I think the first step is to move norm encode/decode float->byte out of
Similarity (it does not belong here!)
In my opinion we should index individual statistics (boost, # of terms, etc).
Ideally how these are encoded/decoded is part of the codec.
As far as how the raw stats are treated in scoring (such as if you want to
combine #terms and boost into a single byte, and put it in a huge array, or do
something else entirely), I think this belongs in Similarity. A lot of
Similarities cant just use one single byte array for this, and others might not
want to even
use bytes at all (this should be your choice, as you are making a tradeoff to
lose precision intentionally for speed/RAM purposes).

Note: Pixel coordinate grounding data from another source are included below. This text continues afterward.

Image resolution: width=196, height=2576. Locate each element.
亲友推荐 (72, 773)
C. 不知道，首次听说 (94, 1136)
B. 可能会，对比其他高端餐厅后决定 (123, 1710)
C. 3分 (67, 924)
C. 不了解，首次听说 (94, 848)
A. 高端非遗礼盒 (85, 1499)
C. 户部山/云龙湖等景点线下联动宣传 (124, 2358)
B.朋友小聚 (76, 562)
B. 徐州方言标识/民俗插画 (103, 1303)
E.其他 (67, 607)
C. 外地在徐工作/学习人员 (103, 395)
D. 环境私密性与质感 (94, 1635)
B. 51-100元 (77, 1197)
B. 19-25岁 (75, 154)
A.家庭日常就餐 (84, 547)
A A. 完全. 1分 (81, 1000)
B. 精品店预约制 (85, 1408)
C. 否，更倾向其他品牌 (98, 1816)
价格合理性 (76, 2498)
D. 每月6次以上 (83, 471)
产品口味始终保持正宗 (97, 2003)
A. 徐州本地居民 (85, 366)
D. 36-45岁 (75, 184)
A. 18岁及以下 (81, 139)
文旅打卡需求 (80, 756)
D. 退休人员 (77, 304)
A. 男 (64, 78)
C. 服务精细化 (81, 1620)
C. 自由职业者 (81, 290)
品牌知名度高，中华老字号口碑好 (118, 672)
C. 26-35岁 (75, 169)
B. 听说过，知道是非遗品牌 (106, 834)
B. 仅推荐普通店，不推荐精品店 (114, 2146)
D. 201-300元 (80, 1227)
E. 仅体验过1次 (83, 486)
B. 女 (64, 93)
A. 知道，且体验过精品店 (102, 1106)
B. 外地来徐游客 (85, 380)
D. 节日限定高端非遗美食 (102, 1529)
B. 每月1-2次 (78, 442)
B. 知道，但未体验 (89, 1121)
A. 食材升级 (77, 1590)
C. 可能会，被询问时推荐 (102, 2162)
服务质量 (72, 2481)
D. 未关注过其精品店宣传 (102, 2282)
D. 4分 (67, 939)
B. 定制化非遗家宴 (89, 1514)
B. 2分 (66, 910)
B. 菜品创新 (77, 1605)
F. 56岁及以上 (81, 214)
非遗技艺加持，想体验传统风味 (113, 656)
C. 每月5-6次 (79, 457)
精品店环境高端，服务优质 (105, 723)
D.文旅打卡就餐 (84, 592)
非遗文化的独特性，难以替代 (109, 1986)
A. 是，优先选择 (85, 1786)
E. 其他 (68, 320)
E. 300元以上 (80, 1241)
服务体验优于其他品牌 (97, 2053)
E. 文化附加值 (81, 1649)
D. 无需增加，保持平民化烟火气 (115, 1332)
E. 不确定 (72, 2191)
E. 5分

If we shuffled things around like this, then for example you could have a
Similarity that uses your sparse vectors instead of huge bytes for
"per-document normalization", and maybe it only cares about putting say the
document boost in here. Its too limiting that we only have "huge byte[] or not"
and if people have ram issues (e.g. tons of fields) they are forced to both
disable boosting and length normalization entirely.
Not really able to keep track of the realtime search issues, but it seems these
things (static byte[]) are limiting there too.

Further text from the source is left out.